** INSTRUCTIONS FOR THE TASK **
Take every line from the entries below that includes the word "Given" and copy it.

________________________

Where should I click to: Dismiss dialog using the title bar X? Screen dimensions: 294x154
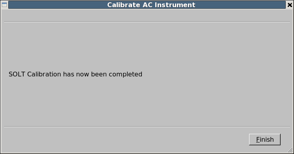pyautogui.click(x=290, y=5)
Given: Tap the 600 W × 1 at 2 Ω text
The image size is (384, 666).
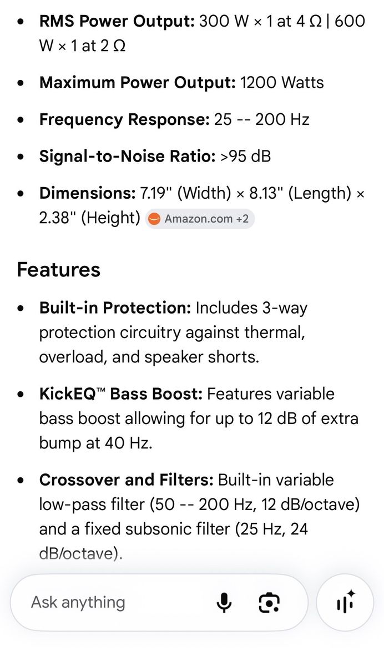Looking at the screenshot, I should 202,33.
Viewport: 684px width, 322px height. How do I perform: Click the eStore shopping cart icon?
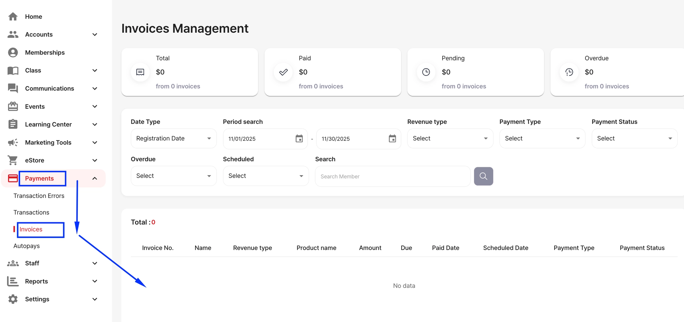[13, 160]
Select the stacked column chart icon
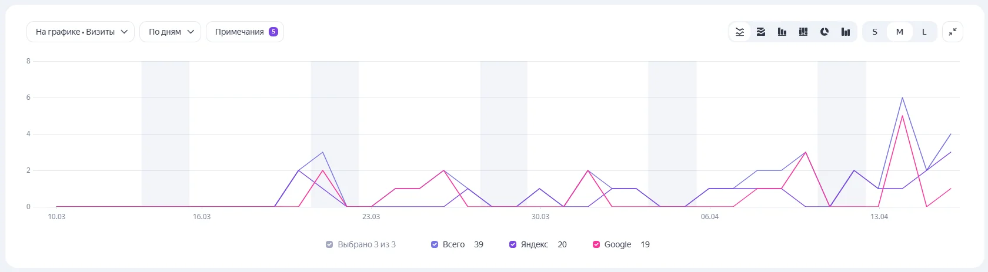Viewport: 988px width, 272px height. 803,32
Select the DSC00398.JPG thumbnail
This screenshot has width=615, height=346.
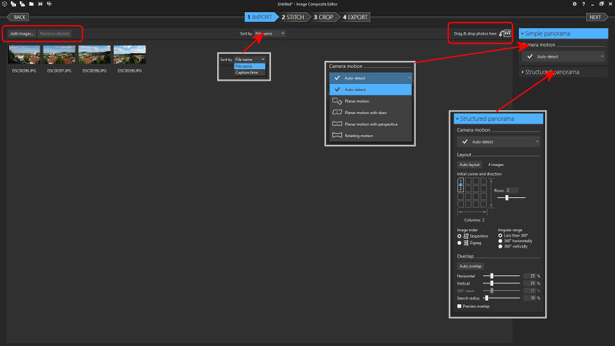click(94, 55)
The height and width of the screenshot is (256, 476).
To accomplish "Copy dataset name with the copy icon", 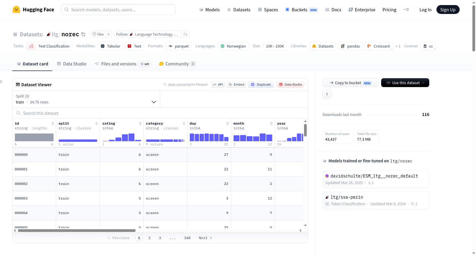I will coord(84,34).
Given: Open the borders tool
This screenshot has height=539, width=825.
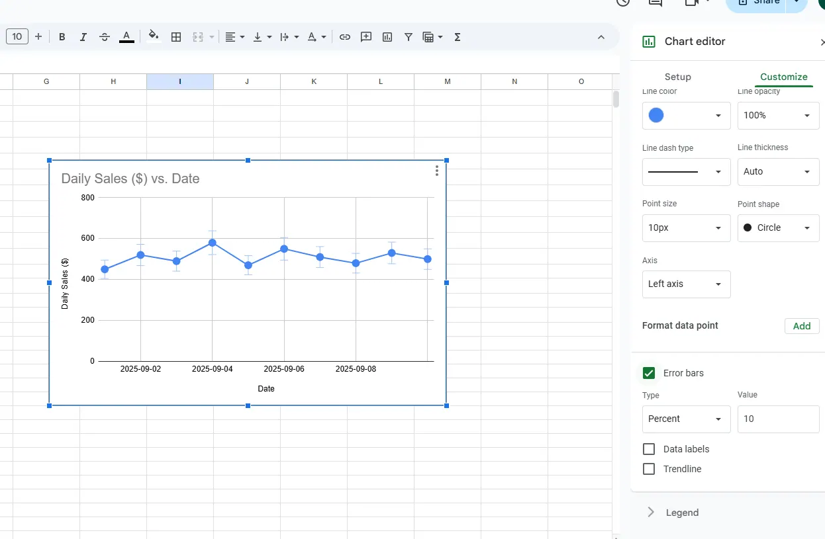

________________________

** EXERCISE SOLUTION **
Given: Tap the 600 W × 1 at 2 Ω text
Given: Open the borders tool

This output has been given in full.